My previous version of this server did some checks in the Selector
thread (bad idea, I know), like checking if the message was complete, and checking if the client was a valid one.
To that end I had the methods that did those checks declared in the CommunicationStateMachine.class
and the Selector
thread called those methods on every OP_READ
pass.
Now I'm removing all that work and putting the responsibility on the worker threads, and in order to keep things a bit cleaner I've decided to use the State
design pattern. I've made a class called Processor.class
which contains abstract methods.
Depending on what mode the server is in (reading/writing text or reading/writing hex commands) I've created classes that extend Processor.class
and implement it's methods. The result of the JSON mode processor so far is this:
public class JsonMode extends Processor {
@Override
public void processBytes(CommunicationStateMachine commsState,
DataDAO database) {
boolean validHeaderFormat = commsState.isValidClientHeaderFormat();
if (validHeaderFormat) {
boolean messageComplete = commsState.checkJsonMessageIntegraty();
log.debug("JsonProcessor: messageComplete: " + messageComplete);
String deviceId = commsState.getDeviceId();
FirmwareFile file = database
.checkScheduledFirmwareUpgrade(deviceId);
if (file != null) {
commsState.setScheduledUpdate(true);
log.debug("This is a scheduled update for " + deviceId
+ " for file: " + file);
} else {
commsState.setScheduledUpdate(false);
log.info("Device "
+ deviceId
+ ": Not scheduled for an update, scheduledUpgrade returned null");
}
}
}
@Override
public void prepareWriteBytes(CommunicationStateMachine commsState,
DataDAO database) {
// TODO Auto-generated method stub
}
}
So my thinking here, is that the methods in the commsState
object that are called here, such as commsState.isValidClientHeaderFormat()
and commsState.checkJsonMessageIntegraty()

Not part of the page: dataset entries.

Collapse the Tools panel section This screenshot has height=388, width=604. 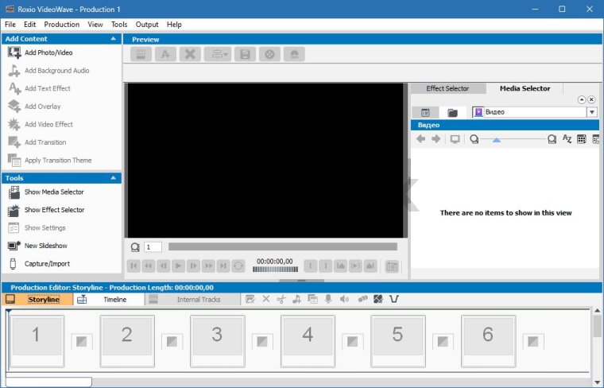114,178
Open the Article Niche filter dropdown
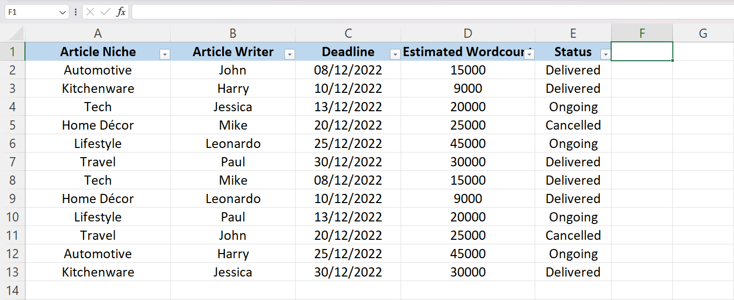The image size is (734, 300). tap(165, 53)
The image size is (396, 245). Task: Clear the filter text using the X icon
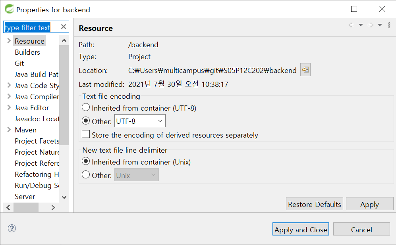click(63, 27)
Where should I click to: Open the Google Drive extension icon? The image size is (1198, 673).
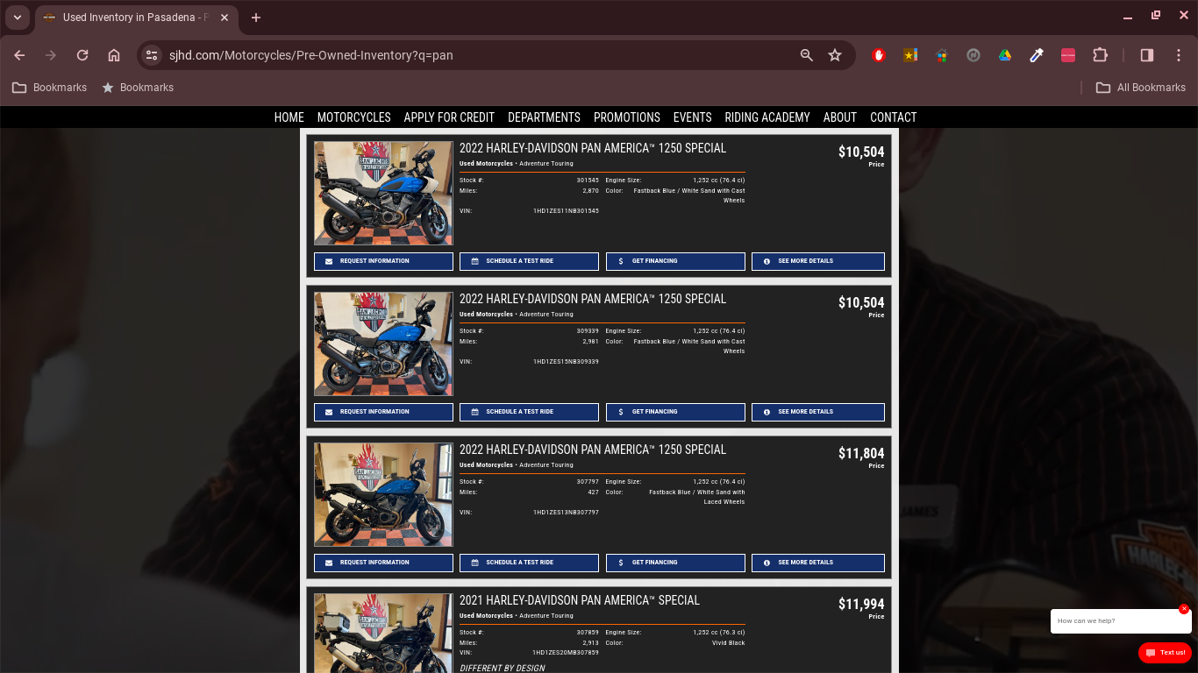click(x=1005, y=55)
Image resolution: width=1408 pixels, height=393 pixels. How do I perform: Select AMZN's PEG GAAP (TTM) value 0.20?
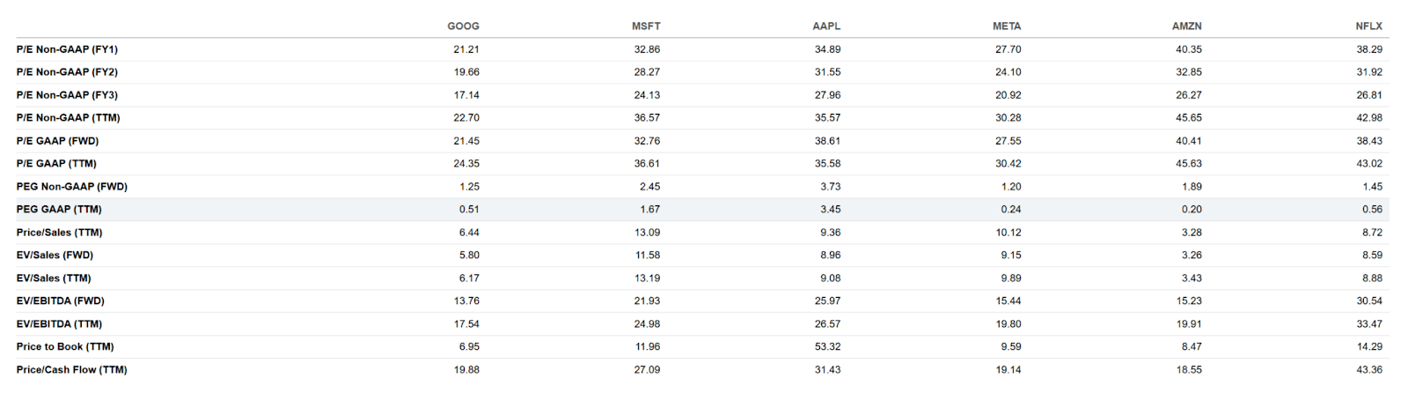pos(1192,210)
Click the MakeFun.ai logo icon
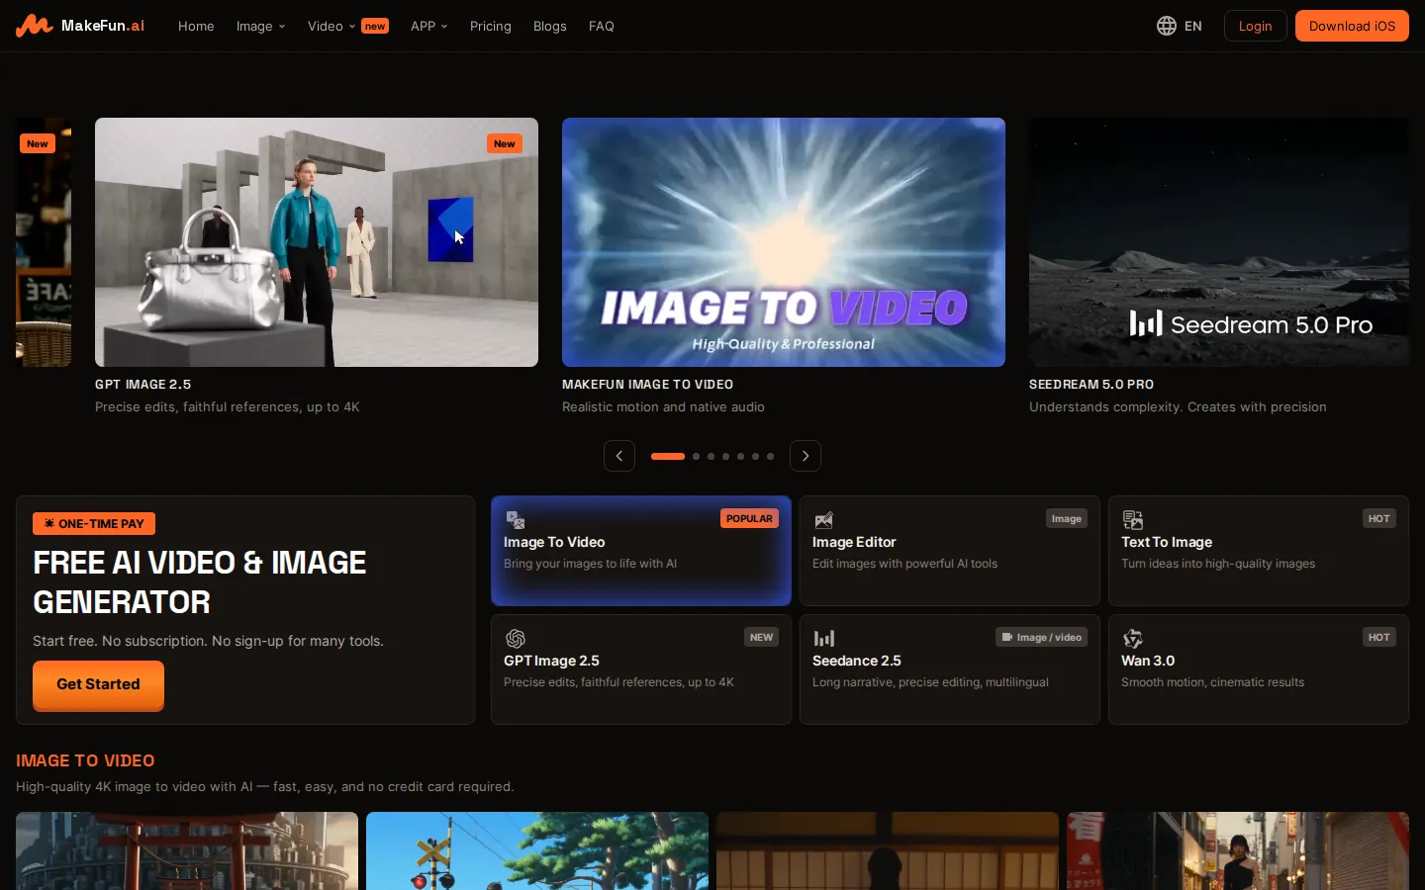 [x=35, y=26]
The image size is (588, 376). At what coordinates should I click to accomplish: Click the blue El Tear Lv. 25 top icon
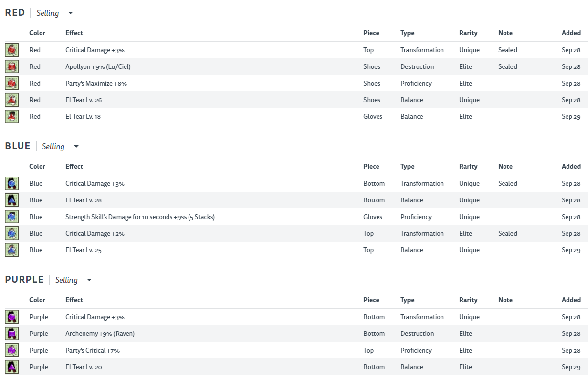[12, 250]
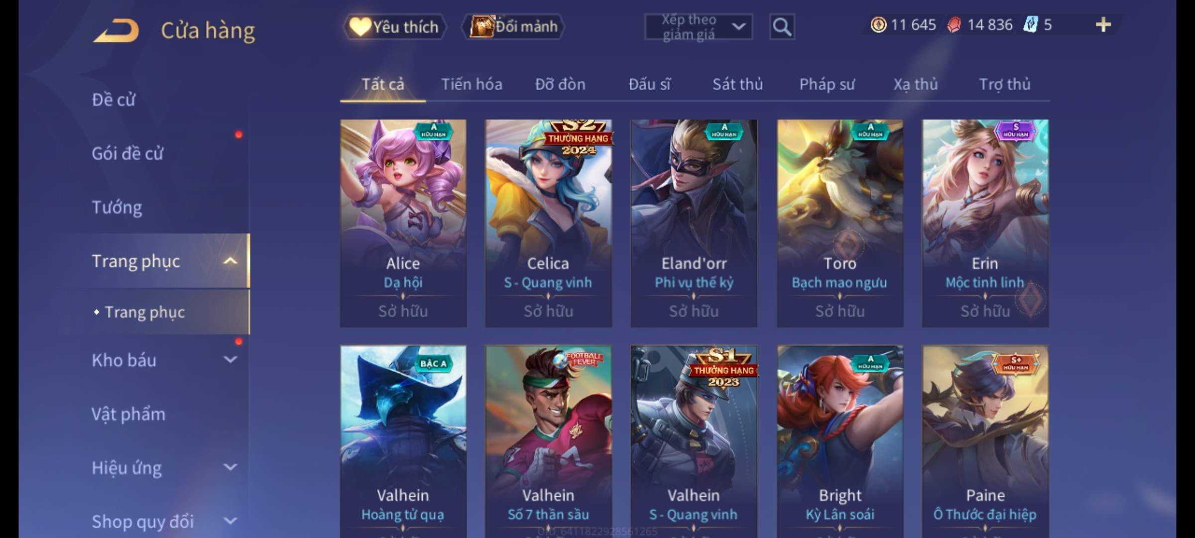
Task: Collapse the Trang phục sidebar section
Action: click(230, 261)
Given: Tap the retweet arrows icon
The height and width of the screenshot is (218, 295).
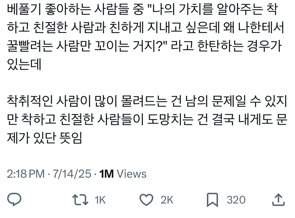Looking at the screenshot, I should [80, 200].
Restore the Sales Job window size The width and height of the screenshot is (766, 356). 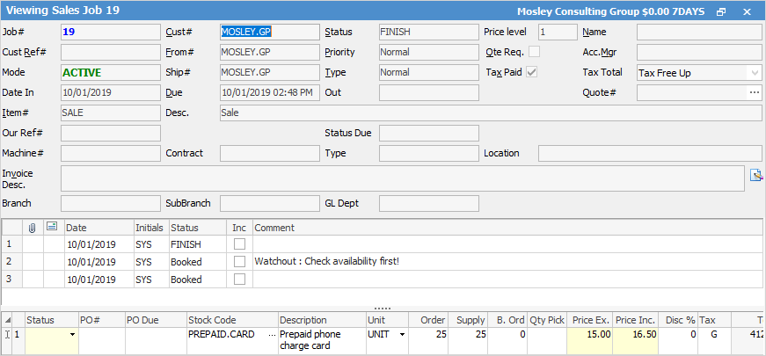[721, 11]
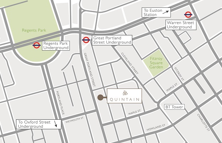Image resolution: width=222 pixels, height=143 pixels.
Task: Open the Regents Park Underground label
Action: click(x=56, y=46)
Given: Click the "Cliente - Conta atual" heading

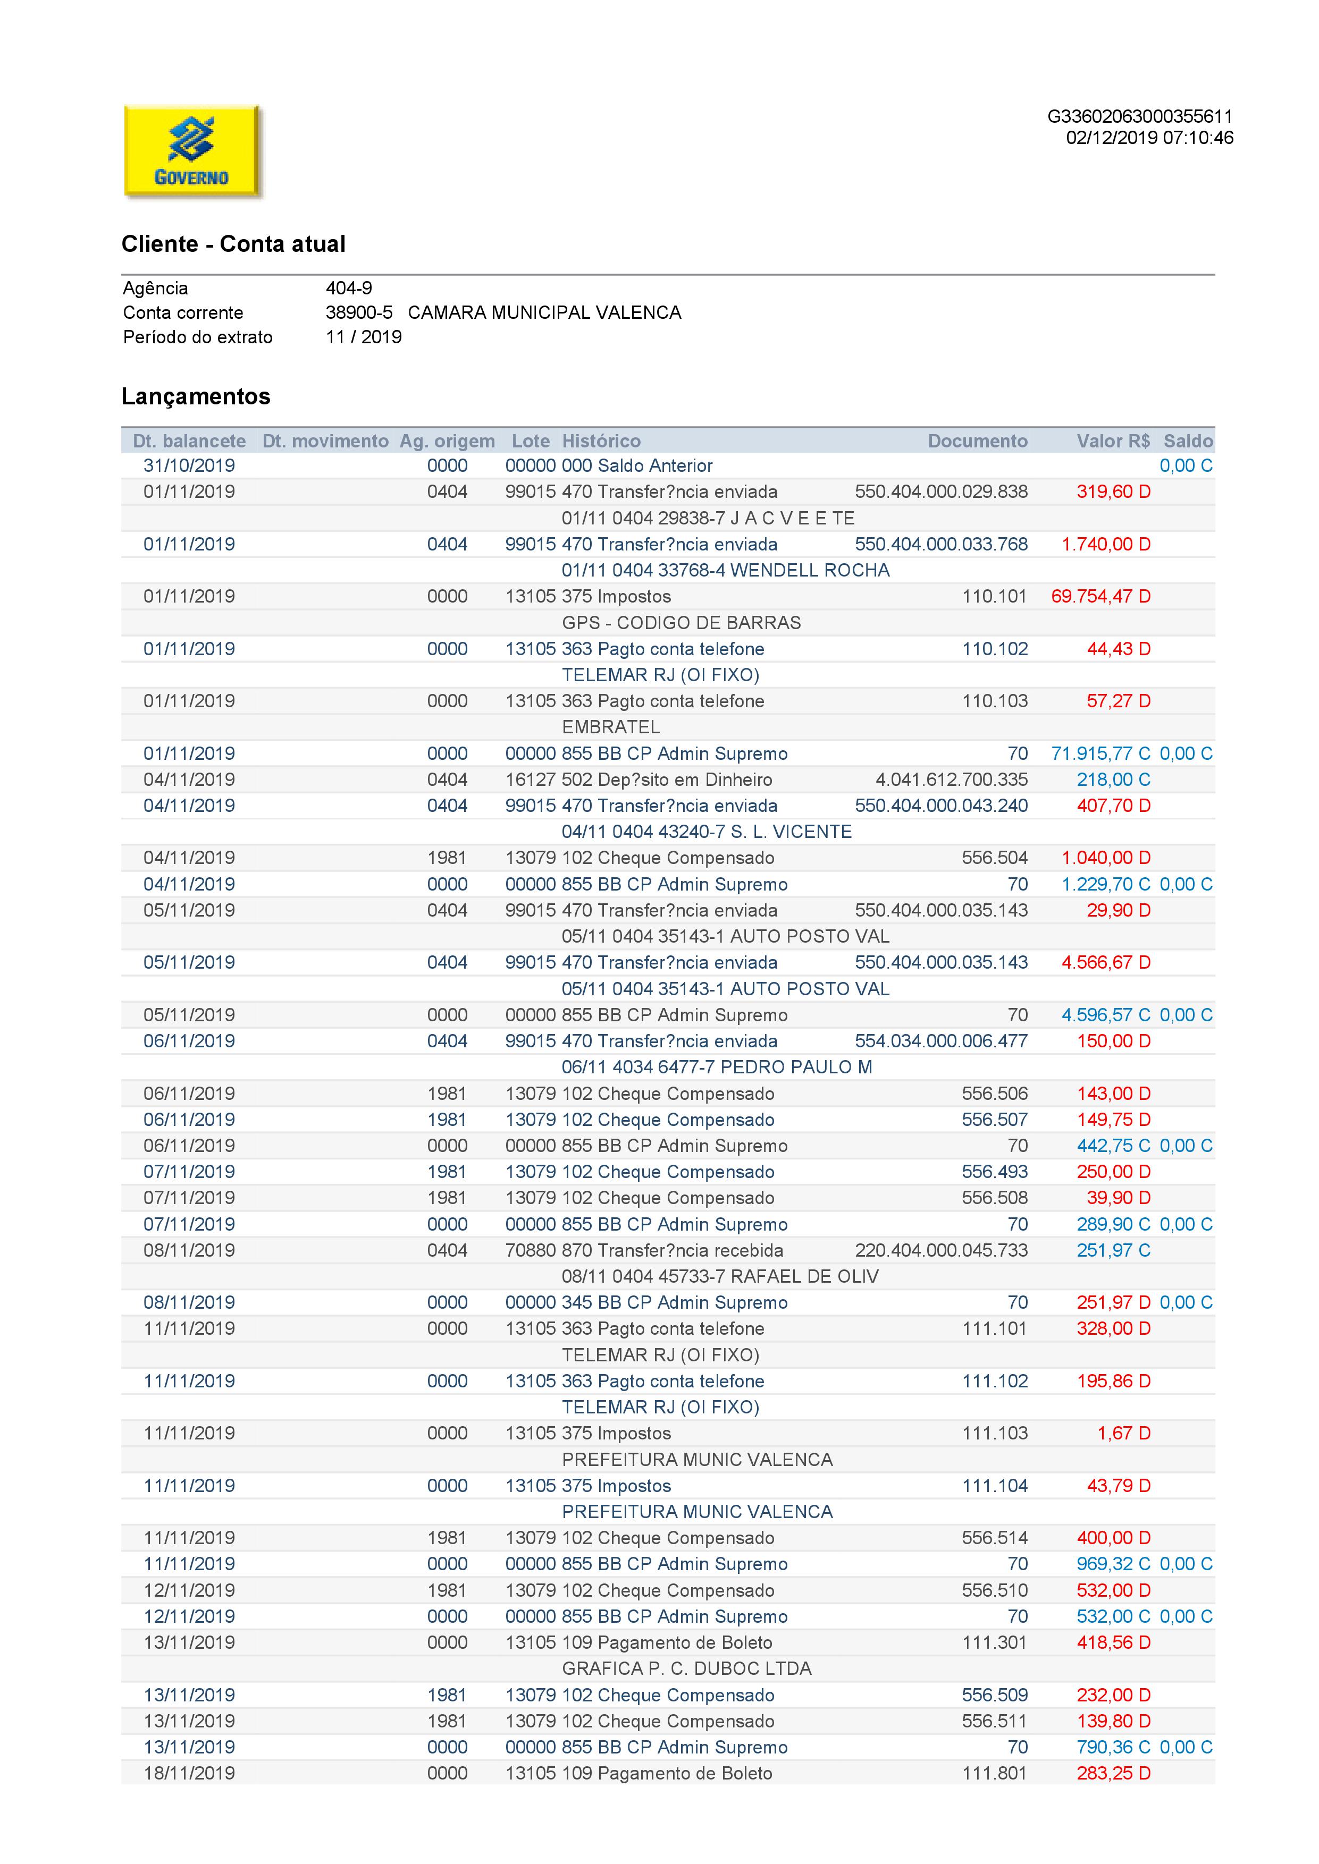Looking at the screenshot, I should 233,244.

should be removed from the CommunicationStateMachine
object and placed in the JSONMode.class
processor, meaning I will only call get and set methods from commsState
and keep all processing outside that class.
This is the way to go right? My thinking is otherwise I'll either start adding callable code for the other modes to the CommunicationStateMachine.class
and it will get more unwieldy, or I'll have JSONMode
code in the CommunicationStateMachine.class
and other Modes codes outside, which would definitely be wrong.
Any other thoughts you might have on this process would be greatly appreciated too.